● **Task instructions**
How many lines in the records below contain the string "Where", with case counting? Give only the number.

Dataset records
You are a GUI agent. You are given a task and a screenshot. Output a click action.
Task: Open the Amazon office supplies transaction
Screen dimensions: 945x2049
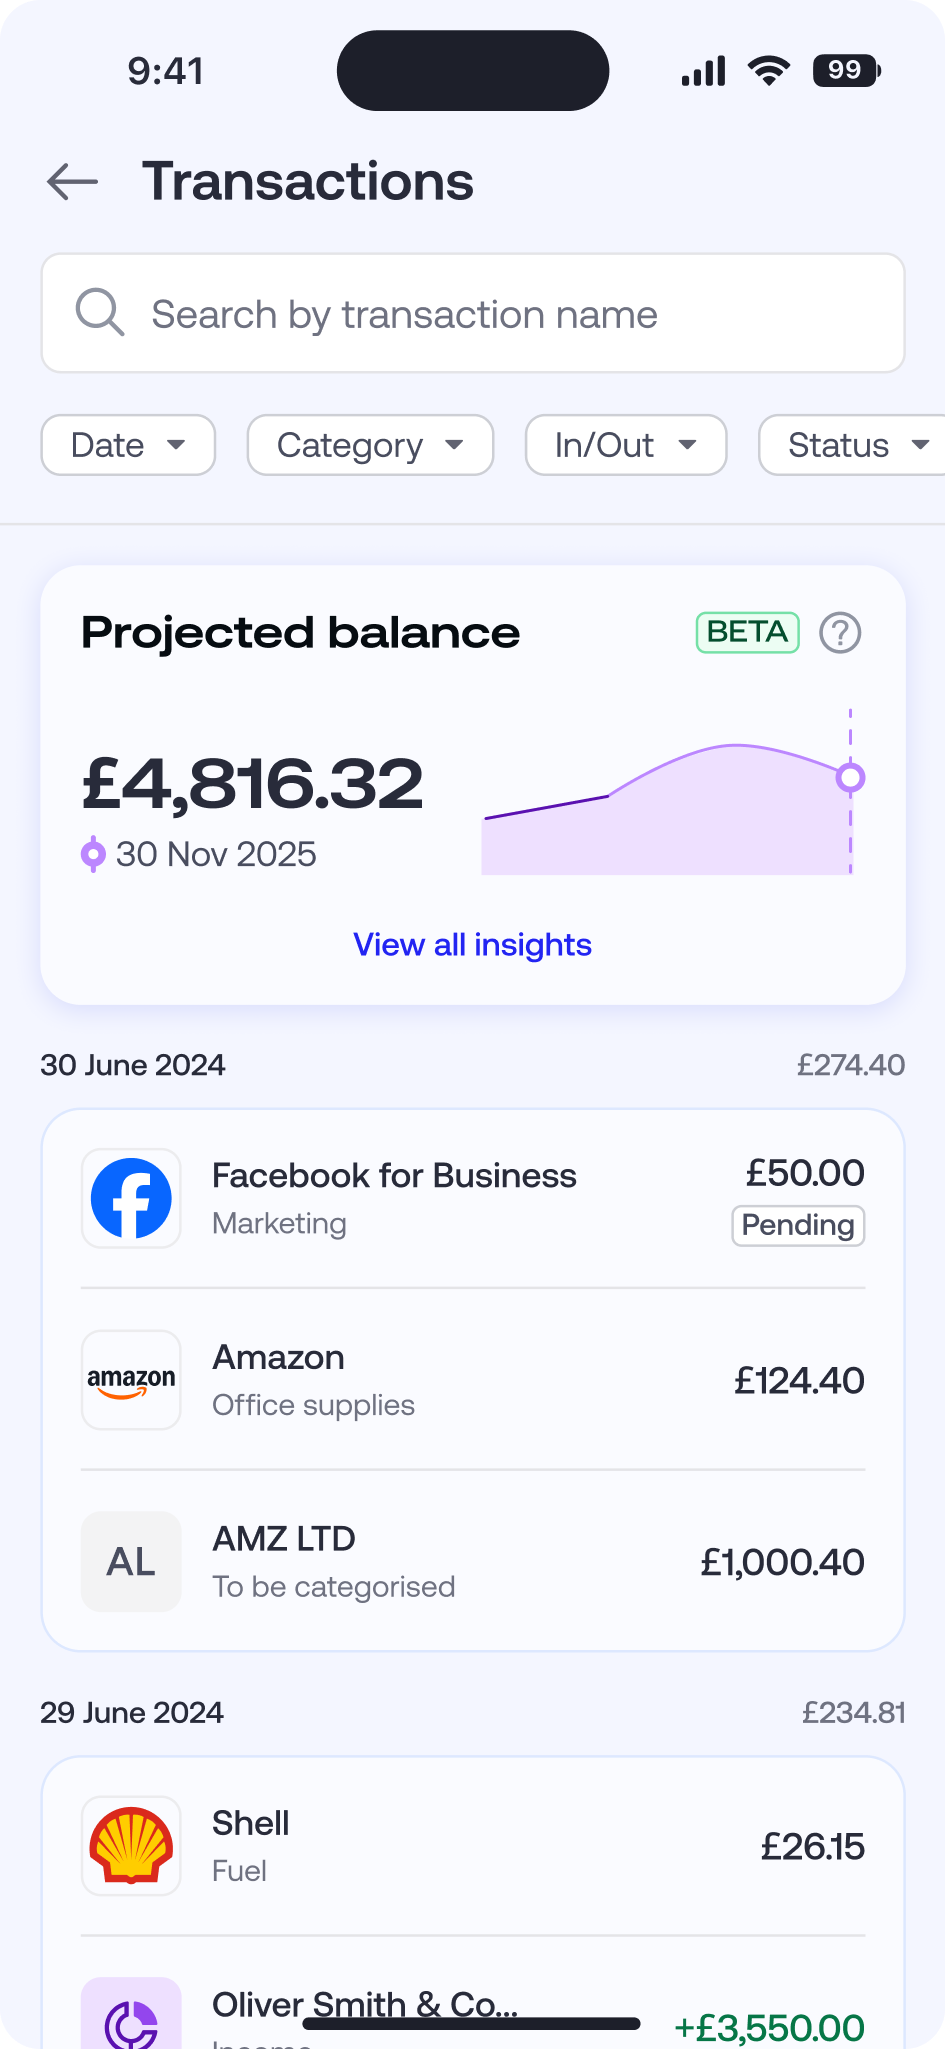450,1380
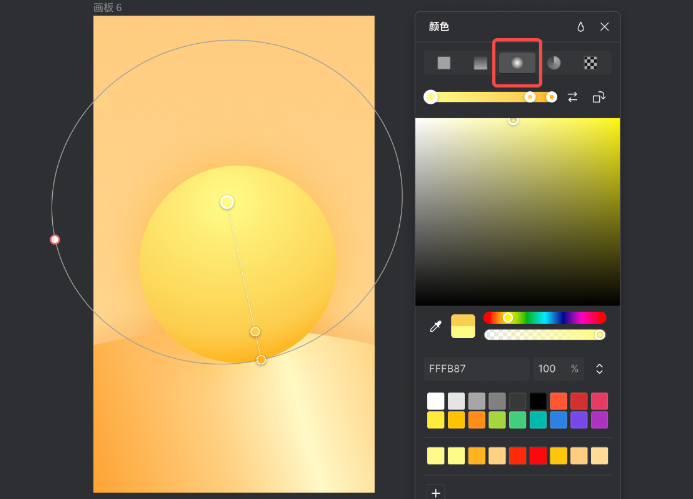Click the red radius handle on the circle
693x499 pixels.
point(55,240)
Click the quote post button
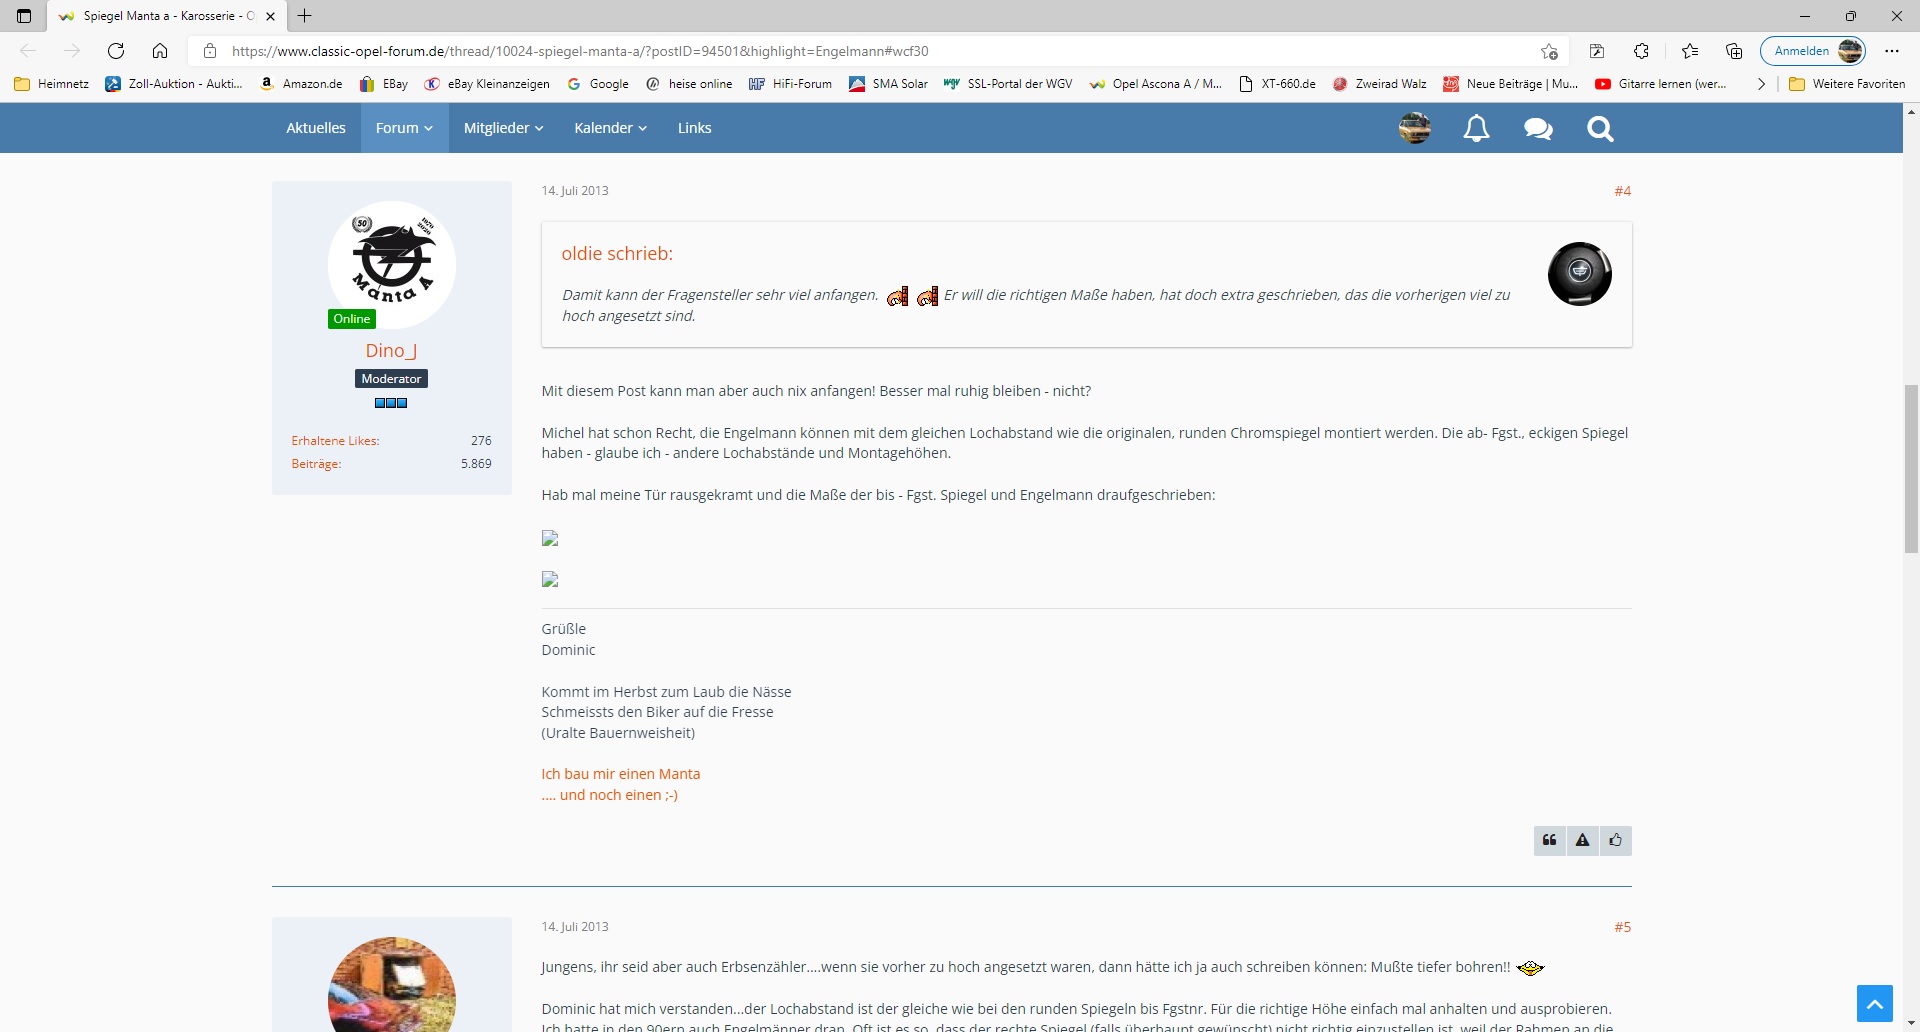1920x1032 pixels. tap(1550, 841)
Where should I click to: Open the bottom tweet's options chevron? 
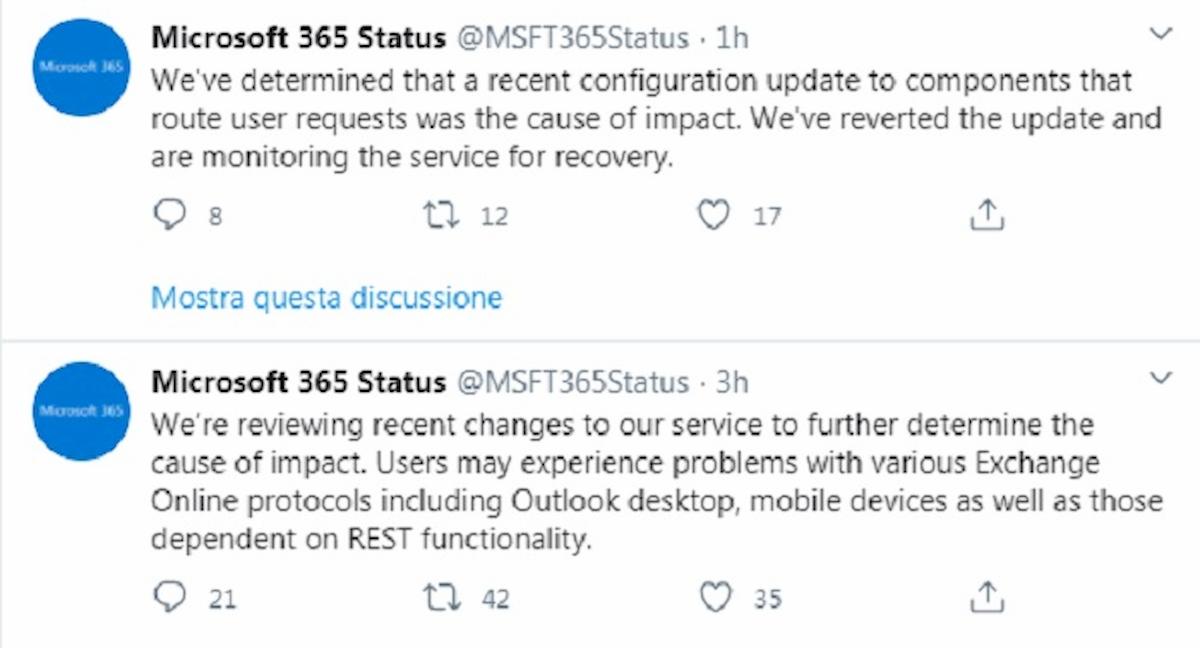tap(1160, 375)
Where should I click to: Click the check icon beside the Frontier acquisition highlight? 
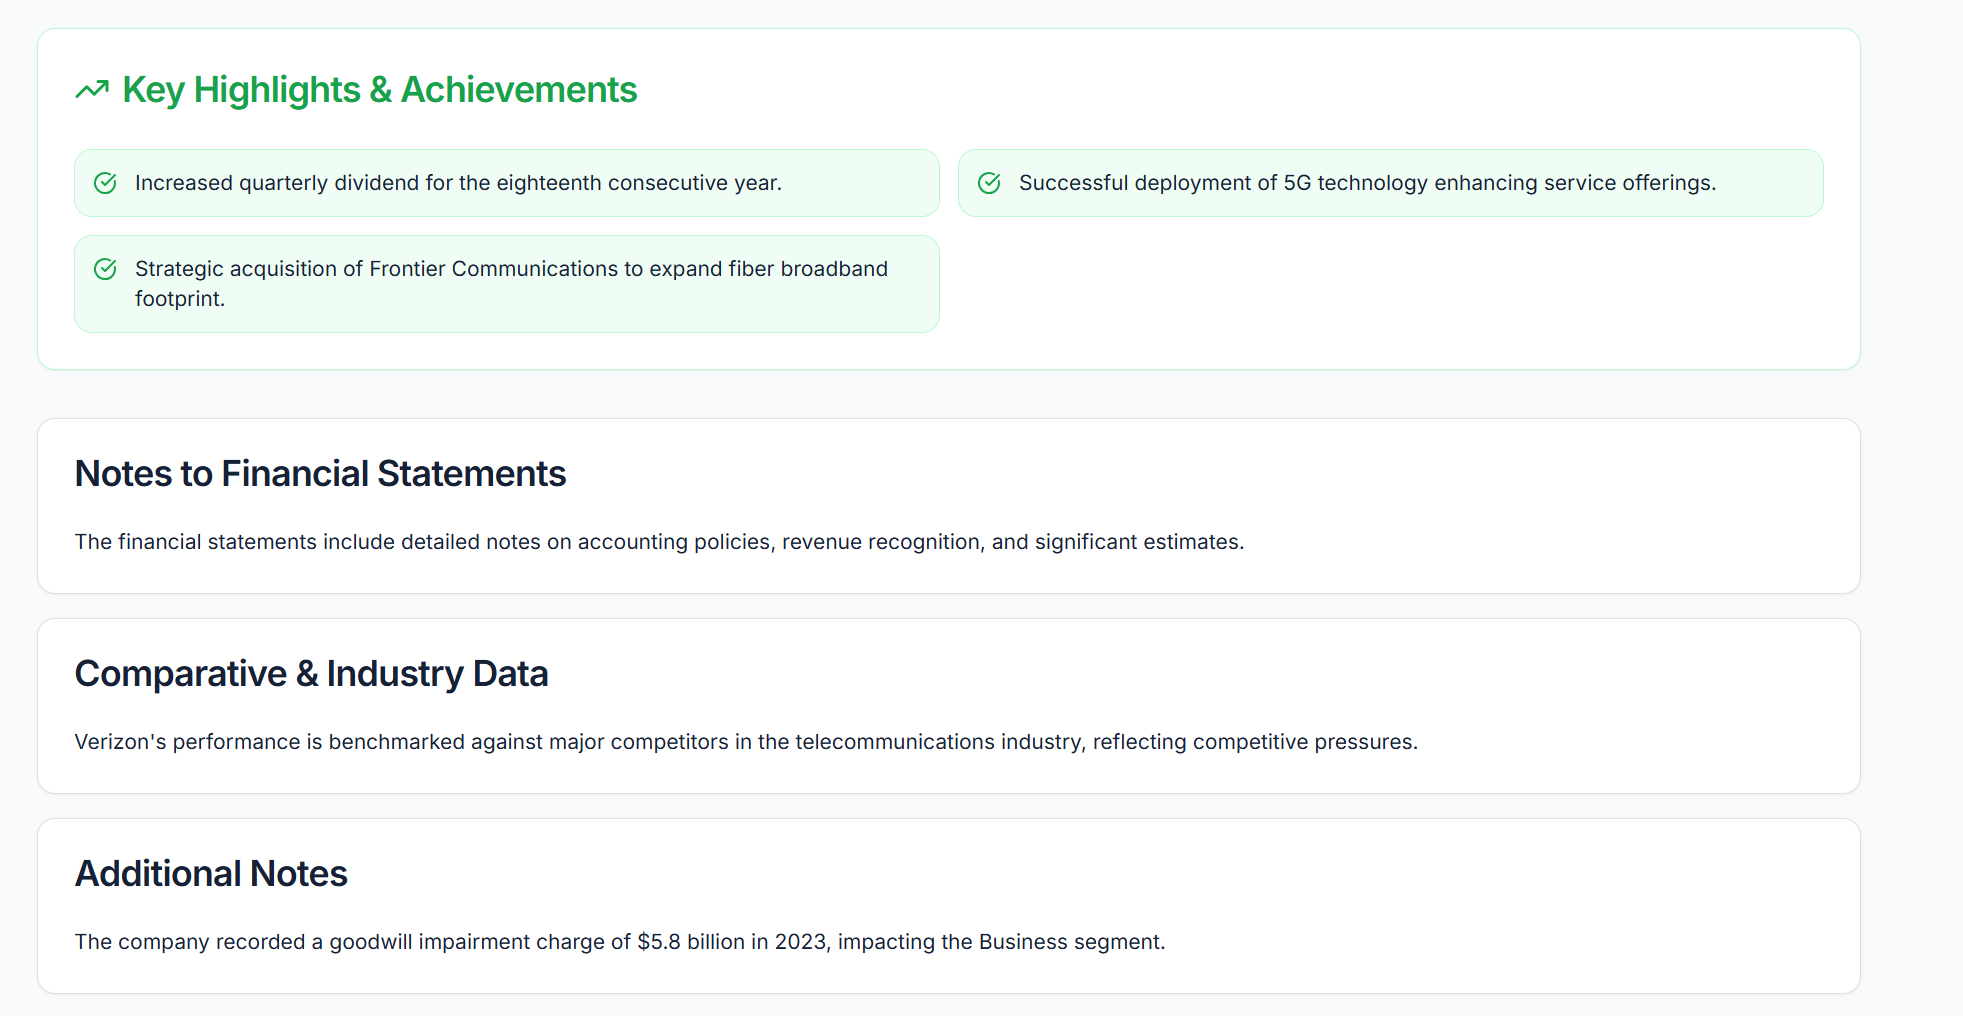point(105,269)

● **Response to the task**
2